== Segment start ==

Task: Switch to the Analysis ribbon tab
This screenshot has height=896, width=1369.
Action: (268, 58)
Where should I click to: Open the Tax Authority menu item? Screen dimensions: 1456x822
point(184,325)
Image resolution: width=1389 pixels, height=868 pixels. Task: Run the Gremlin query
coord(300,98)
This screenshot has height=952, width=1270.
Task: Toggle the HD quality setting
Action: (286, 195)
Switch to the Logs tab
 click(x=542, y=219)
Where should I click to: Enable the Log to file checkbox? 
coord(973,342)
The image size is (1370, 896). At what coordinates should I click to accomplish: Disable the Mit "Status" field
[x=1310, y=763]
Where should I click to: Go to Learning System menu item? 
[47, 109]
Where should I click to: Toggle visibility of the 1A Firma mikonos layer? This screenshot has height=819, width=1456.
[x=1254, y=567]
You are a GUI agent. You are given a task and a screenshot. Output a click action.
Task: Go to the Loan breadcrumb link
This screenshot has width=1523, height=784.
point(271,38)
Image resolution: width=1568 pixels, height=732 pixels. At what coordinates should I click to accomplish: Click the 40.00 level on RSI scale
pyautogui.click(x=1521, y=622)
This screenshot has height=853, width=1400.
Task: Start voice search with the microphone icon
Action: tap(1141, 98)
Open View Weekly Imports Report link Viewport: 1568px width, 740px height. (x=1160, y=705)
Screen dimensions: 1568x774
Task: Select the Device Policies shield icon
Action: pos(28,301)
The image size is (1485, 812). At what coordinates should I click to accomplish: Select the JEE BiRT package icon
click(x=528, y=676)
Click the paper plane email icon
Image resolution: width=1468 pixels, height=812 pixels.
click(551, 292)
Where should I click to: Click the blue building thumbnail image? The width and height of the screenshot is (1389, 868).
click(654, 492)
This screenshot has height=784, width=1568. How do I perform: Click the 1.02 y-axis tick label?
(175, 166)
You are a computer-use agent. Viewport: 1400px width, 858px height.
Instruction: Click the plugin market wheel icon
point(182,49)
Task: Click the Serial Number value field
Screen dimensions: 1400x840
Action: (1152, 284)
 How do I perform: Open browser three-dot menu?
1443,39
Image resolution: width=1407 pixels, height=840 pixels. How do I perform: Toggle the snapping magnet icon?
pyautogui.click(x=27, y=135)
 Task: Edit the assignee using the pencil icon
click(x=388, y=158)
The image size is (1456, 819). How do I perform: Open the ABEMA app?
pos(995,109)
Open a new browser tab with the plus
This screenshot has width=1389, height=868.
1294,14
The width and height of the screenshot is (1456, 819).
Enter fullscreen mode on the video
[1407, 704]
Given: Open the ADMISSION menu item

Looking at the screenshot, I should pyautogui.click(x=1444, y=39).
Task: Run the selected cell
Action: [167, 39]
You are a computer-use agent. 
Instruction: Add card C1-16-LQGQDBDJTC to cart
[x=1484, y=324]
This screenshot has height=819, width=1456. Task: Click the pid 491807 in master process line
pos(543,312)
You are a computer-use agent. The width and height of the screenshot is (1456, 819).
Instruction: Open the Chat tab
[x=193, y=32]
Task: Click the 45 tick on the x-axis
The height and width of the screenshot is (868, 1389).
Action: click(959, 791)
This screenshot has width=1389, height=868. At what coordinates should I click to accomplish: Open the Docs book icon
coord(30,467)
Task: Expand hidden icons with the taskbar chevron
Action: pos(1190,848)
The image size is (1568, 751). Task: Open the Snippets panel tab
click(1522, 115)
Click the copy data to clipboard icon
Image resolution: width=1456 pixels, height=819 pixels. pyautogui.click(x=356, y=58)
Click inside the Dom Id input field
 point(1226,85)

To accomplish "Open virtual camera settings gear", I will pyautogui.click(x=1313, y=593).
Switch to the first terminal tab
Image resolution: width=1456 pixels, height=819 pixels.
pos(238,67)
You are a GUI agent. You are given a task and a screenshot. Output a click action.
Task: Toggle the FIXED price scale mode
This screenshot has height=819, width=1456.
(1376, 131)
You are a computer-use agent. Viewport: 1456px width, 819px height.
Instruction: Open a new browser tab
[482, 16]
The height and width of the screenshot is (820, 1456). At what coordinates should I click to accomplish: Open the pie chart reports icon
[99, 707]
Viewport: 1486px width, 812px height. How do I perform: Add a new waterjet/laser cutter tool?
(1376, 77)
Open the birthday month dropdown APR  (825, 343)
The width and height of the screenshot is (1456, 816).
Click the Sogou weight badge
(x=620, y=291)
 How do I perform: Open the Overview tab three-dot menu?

== Segment end ==

Problem details:
Make sure every record is repeated exactly.

Exercise answer:
Task: Switch to the Analysis ribbon tab
This screenshot has height=896, width=1369.
Action: (268, 58)
Where should I click to: Open the Tax Authority menu item? Screen dimensions: 1456x822
point(184,325)
Image resolution: width=1389 pixels, height=868 pixels. Task: Run the Gremlin query
coord(300,98)
This screenshot has height=952, width=1270.
Task: Toggle the HD quality setting
Action: (286, 195)
Switch to the Logs tab
 click(x=542, y=219)
Where should I click to: Enable the Log to file checkbox? 
coord(973,342)
The image size is (1370, 896). At what coordinates should I click to accomplish: Disable the Mit "Status" field
[x=1310, y=763]
Where should I click to: Go to Learning System menu item? 
[47, 109]
Where should I click to: Toggle visibility of the 1A Firma mikonos layer? This screenshot has height=819, width=1456.
[x=1254, y=567]
You are a GUI agent. You are given a task and a screenshot. Output a click action.
Task: Go to the Loan breadcrumb link
This screenshot has width=1523, height=784.
point(271,38)
Image resolution: width=1568 pixels, height=732 pixels. At what coordinates should I click to accomplish: Click the 40.00 level on RSI scale
pyautogui.click(x=1521, y=622)
This screenshot has height=853, width=1400.
Task: Start voice search with the microphone icon
Action: tap(1141, 98)
Open View Weekly Imports Report link Viewport: 1568px width, 740px height. (x=1160, y=705)
Screen dimensions: 1568x774
Task: Select the Device Policies shield icon
Action: pos(28,301)
The image size is (1485, 812). At what coordinates should I click to accomplish: Select the JEE BiRT package icon
click(x=528, y=676)
Click the paper plane email icon
Image resolution: width=1468 pixels, height=812 pixels.
click(551, 292)
Where should I click to: Click the blue building thumbnail image? The width and height of the screenshot is (1389, 868).
click(654, 492)
This screenshot has height=784, width=1568. How do I perform: Click the 1.02 y-axis tick label?
(175, 166)
You are a computer-use agent. Viewport: 1400px width, 858px height.
Instruction: Click the plugin market wheel icon
point(182,49)
Task: Click the Serial Number value field
Screen dimensions: 1400x840
Action: (1152, 284)
 How do I perform: Open browser three-dot menu?
1443,39
Image resolution: width=1407 pixels, height=840 pixels. How do I perform: Toggle the snapping magnet icon?
pyautogui.click(x=27, y=135)
 Task: Edit the assignee using the pencil icon
click(x=388, y=158)
The image size is (1456, 819). How do I perform: Open the ABEMA app?
pos(995,109)
Open a new browser tab with the plus
This screenshot has width=1389, height=868.
1294,14
The width and height of the screenshot is (1456, 819).
Enter fullscreen mode on the video
[1407, 704]
Given: Open the ADMISSION menu item

Looking at the screenshot, I should pyautogui.click(x=1444, y=39).
Task: Run the selected cell
Action: [167, 39]
You are a computer-use agent. 
Instruction: Add card C1-16-LQGQDBDJTC to cart
[x=1484, y=324]
This screenshot has height=819, width=1456. Task: Click the pid 491807 in master process line
pos(543,312)
You are a computer-use agent. The width and height of the screenshot is (1456, 819).
Instruction: Open the Chat tab
[x=193, y=32]
Task: Click the 45 tick on the x-axis
The height and width of the screenshot is (868, 1389).
Action: click(959, 791)
This screenshot has width=1389, height=868. At what coordinates should I click to accomplish: Open the Docs book icon
coord(30,467)
Task: Expand hidden icons with the taskbar chevron
Action: pos(1190,848)
The image size is (1568, 751). Task: Open the Snippets panel tab
click(1522, 115)
Click the copy data to clipboard icon
Image resolution: width=1456 pixels, height=819 pixels. pyautogui.click(x=356, y=58)
Click inside the Dom Id input field
 point(1226,85)

To accomplish "Open virtual camera settings gear", I will pyautogui.click(x=1313, y=593).
Switch to the first terminal tab
Image resolution: width=1456 pixels, height=819 pixels.
pos(238,67)
You are a GUI agent. You are given a task and a screenshot. Output a click action.
Task: Toggle the FIXED price scale mode
This screenshot has height=819, width=1456.
(1376, 131)
You are a computer-use agent. Viewport: 1456px width, 819px height.
Instruction: Open a new browser tab
[482, 16]
The height and width of the screenshot is (820, 1456). At what coordinates should I click to accomplish: Open the pie chart reports icon
[99, 707]
Viewport: 1486px width, 812px height. How do I perform: Add a new waterjet/laser cutter tool?
(1376, 77)
Open the birthday month dropdown APR  (825, 343)
The width and height of the screenshot is (1456, 816).
Click the Sogou weight badge
(x=620, y=291)
 How do I perform: Open the Overview tab three-dot menu?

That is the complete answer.